Let ND denote the non-descendants of v, so ND = V \setminus (\{v\} \cup \mathrm{De}(v)), and consider the set S = ND ∪ {v}. The marginal distribution P(S) is obtained by summing over the descendants De(v), and since the sum over De(v) integrates to 1, P(S) = ∏{u \in S} P(X_u \mid \mathrm{Pa}(u)). For u ∈ ND, Pa(u) ⊂ ND because v is not an ancestor of any node in ND (otherwise, that node would be a descendant of v). Moreover, none of the CPDs for nodes in ND depend on X_v, as there are no edges from v to ND. Thus, P(S) = \left[ \prod{u \in \mathrm{ND}} P(X_u \mid \mathrm{Pa}(u)) \right] \times P(X_v \mid \mathrm{Pa}(v)), where the first product does not involve X_v. Therefore, P(X_v \mid \mathrm{ND}) = P(X_v \mid \mathrm{Pa}(v)), establishing the independence.[16][17] This property has key implications for the minimality of the network structure.

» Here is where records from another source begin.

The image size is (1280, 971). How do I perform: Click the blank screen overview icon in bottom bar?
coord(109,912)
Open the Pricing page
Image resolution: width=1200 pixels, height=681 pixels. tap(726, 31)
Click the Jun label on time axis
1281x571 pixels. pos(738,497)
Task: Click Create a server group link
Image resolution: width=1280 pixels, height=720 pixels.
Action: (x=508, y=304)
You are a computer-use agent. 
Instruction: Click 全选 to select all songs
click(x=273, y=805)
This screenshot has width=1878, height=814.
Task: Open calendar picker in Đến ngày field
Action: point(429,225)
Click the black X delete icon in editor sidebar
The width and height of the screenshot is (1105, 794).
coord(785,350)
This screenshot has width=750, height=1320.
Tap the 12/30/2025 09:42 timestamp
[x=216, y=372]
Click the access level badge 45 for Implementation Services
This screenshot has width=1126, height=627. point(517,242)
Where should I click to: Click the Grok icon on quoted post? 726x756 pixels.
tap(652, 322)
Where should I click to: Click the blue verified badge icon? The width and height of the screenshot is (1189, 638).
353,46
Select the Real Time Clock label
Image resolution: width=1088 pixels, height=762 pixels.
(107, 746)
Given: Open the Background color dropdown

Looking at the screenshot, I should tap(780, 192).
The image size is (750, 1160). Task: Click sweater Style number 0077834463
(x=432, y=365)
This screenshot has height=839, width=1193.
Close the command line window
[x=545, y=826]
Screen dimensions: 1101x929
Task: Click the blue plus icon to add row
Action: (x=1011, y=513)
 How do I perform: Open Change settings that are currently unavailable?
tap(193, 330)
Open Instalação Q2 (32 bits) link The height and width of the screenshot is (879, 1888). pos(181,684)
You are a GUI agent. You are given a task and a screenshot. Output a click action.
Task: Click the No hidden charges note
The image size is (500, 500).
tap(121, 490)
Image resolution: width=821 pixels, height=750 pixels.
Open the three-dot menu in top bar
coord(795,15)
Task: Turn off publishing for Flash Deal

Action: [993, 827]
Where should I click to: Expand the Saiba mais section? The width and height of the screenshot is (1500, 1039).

It ensures that the DAG is a minimal I-map (independence map) for the distribution, meaning every edge represents a direct dependence that cannot be removed without violating the encoded conditional independencies. If an edge were redundant—such as connecting a non-parent non-descendant directly to v—the local Markov property would be contravened, as it would imply an unshielded dependence not captured by the parents alone. Consequently, the graph avoids superfluous arcs, promoting a parsimonious representation of the probabilistic dependencies.[16] In comparison to undirected graphical models like Markov random fields, the local Markov property in Bayesian networks emphasizes directional causality through parent conditioning, whereas in undirected models, a variable is conditionally independent of non-adjacent variables given its immediate neighbors, without distinguishing directionality or ancestry. This directed formulation allows Bayesian networks to model asymmetric influences and temporal or causal orders more explicitly than their undirected counterparts.[18]
d-Separation Criterion
The d-separation criterion, introduced by Judea Pearl, is a graphical test for determining conditional independencies in a Bayesian network represented as a directed acyclic graph (DAG). It specifies conditions under which two disjoint sets of nodes, X and Y, are conditionally independent given a third disjoint set Z, denoted as X \perp Y \mid Z. This criterion relies on analyzing undirected paths in the DAG to identify whether evidence in Z blocks all information flow between X and Y. Formally, sets X and Y are d-separated by Z, written X \perp_d Y \mid Z, if every undirected path from a node in X to a node in Y is blocked by Z. A path is blocked by Z if, for at least one triple of consecutive nodes i - k - j along the path, one of the following holds:[19]- Serial (head-to-tail) connection: i \to k \to j, and k \in Z.
- Diverging (tail-to-tail) connection: i \leftarrow k \to j, and k \in Z.
- Converging (head-to-head) connection: i \to k \leftarrow j, and neither k nor any descendant of k is in Z.